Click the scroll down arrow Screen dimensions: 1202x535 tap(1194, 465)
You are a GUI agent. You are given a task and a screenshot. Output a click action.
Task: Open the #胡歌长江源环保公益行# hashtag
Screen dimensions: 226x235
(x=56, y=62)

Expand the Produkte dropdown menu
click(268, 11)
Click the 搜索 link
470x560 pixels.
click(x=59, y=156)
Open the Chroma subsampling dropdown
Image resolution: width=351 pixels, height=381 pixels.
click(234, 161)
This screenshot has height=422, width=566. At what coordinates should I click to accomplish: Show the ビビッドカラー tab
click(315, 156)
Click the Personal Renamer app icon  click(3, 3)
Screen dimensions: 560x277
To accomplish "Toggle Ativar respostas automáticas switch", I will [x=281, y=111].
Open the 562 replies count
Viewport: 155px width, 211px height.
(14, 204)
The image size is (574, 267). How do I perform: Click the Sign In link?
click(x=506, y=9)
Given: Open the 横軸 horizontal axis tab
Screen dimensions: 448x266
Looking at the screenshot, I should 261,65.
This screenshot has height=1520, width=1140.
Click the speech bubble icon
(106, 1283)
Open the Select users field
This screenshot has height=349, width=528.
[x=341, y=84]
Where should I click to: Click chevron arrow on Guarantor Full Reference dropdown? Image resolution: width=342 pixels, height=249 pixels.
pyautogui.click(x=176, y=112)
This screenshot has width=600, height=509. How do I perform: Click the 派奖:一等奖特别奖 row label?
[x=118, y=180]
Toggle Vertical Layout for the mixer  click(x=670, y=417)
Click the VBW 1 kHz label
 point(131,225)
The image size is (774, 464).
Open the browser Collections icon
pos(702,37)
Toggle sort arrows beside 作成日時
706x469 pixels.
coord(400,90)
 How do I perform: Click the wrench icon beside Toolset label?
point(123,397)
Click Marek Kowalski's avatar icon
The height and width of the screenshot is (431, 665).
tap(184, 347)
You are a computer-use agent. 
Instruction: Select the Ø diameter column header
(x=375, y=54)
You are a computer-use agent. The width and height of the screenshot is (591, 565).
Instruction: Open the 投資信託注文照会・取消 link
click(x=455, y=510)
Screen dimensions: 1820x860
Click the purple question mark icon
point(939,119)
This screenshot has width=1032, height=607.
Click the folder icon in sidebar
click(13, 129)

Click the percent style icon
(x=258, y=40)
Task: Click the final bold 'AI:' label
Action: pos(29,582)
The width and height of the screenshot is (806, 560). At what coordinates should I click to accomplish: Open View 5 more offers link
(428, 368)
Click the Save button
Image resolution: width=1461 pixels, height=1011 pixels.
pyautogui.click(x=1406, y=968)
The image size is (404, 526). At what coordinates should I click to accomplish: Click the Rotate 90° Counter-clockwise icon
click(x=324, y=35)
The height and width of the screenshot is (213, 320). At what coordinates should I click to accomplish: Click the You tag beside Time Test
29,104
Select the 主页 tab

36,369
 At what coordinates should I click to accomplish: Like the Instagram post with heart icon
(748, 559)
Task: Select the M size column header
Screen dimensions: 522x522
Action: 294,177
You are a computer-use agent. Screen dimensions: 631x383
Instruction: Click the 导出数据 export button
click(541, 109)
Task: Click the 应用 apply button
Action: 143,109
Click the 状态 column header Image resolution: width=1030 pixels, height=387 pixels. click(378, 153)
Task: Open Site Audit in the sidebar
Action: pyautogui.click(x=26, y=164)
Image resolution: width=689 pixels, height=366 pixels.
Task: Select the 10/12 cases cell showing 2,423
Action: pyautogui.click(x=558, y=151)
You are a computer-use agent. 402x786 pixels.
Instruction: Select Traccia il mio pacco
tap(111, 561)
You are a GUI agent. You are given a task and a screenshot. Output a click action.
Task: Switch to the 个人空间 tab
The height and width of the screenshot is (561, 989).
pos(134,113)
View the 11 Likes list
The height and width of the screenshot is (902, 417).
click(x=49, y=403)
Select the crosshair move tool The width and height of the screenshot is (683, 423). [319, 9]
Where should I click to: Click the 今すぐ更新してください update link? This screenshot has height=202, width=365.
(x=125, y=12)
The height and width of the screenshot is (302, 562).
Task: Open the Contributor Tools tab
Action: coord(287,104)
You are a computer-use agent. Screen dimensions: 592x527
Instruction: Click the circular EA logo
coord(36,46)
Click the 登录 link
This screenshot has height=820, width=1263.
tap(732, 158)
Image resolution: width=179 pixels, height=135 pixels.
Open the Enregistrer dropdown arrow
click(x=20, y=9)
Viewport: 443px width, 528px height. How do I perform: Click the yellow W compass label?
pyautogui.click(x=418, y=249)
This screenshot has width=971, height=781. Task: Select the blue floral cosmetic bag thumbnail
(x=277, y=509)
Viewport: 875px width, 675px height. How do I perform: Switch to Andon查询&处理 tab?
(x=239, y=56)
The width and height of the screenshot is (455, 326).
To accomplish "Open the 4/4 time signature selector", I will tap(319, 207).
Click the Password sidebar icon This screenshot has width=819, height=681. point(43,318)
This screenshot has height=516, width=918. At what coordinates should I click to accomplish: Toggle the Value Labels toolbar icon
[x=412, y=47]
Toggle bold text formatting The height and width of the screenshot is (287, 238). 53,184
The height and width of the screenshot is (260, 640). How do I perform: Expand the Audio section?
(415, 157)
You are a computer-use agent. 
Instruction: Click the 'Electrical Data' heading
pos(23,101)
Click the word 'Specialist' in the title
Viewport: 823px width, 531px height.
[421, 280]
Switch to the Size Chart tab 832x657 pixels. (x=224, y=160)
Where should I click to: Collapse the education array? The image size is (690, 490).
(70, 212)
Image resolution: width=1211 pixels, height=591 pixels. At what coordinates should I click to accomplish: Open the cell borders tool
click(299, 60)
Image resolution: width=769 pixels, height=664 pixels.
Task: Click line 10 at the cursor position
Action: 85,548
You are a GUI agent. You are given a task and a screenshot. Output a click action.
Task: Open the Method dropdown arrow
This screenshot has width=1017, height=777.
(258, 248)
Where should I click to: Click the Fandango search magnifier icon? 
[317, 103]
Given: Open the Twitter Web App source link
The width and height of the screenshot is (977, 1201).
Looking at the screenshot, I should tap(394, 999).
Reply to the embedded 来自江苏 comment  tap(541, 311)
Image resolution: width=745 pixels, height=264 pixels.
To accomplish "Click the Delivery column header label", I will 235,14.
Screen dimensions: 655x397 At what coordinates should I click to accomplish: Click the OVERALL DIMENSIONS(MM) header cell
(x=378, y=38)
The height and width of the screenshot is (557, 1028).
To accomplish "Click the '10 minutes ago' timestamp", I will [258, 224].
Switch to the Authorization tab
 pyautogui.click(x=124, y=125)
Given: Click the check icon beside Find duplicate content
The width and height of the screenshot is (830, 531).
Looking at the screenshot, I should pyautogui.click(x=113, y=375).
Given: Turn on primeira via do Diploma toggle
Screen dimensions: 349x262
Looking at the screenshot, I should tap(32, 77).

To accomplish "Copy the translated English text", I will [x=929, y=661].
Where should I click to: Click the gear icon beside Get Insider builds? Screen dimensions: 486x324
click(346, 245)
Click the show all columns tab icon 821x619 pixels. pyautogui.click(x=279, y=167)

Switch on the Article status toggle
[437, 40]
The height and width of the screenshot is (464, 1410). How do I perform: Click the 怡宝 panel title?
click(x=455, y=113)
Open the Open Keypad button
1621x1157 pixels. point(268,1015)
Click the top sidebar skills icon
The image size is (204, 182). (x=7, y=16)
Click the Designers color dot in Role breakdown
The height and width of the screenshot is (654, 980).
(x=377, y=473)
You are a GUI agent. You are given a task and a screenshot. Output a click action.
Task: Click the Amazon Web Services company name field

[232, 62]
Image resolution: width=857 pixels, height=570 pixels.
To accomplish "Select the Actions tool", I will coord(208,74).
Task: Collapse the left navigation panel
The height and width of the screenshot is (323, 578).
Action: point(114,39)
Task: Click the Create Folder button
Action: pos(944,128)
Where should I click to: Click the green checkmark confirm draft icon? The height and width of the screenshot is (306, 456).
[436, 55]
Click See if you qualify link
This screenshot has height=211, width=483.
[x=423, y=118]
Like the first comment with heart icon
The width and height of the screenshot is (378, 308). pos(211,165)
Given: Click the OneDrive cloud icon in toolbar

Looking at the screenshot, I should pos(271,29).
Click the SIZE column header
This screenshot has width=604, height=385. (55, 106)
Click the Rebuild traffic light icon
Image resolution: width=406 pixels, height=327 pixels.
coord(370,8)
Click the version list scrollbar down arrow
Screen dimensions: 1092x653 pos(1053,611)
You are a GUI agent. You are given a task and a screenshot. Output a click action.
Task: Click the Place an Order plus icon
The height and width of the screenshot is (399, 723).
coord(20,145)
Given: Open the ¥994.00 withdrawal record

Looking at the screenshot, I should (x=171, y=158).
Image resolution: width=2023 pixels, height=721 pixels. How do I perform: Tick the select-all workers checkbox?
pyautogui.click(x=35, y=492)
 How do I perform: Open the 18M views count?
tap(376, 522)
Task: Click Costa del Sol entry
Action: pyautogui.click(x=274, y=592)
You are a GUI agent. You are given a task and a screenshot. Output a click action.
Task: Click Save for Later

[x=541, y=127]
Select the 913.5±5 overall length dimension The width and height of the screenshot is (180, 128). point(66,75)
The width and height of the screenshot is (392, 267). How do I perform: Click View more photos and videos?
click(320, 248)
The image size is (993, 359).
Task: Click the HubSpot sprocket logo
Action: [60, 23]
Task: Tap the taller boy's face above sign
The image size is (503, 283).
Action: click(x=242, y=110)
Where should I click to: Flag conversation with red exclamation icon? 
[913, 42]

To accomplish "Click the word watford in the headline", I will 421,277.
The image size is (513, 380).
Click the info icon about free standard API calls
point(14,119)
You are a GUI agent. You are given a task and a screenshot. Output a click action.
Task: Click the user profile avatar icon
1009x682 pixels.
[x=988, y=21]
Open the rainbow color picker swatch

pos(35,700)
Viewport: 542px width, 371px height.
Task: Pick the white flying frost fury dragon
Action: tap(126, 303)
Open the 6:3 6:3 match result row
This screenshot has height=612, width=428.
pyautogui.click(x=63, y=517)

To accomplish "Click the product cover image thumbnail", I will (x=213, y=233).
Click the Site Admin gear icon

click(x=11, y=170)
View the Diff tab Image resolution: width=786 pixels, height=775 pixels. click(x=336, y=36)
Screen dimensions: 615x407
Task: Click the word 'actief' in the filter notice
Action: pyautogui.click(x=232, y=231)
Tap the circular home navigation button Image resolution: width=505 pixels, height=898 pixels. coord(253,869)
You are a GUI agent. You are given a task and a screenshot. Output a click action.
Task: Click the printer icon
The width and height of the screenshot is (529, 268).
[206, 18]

====

If a line of the data contains the word "text", count it; say how many such lines there are and nothing else.

→ Answer:
2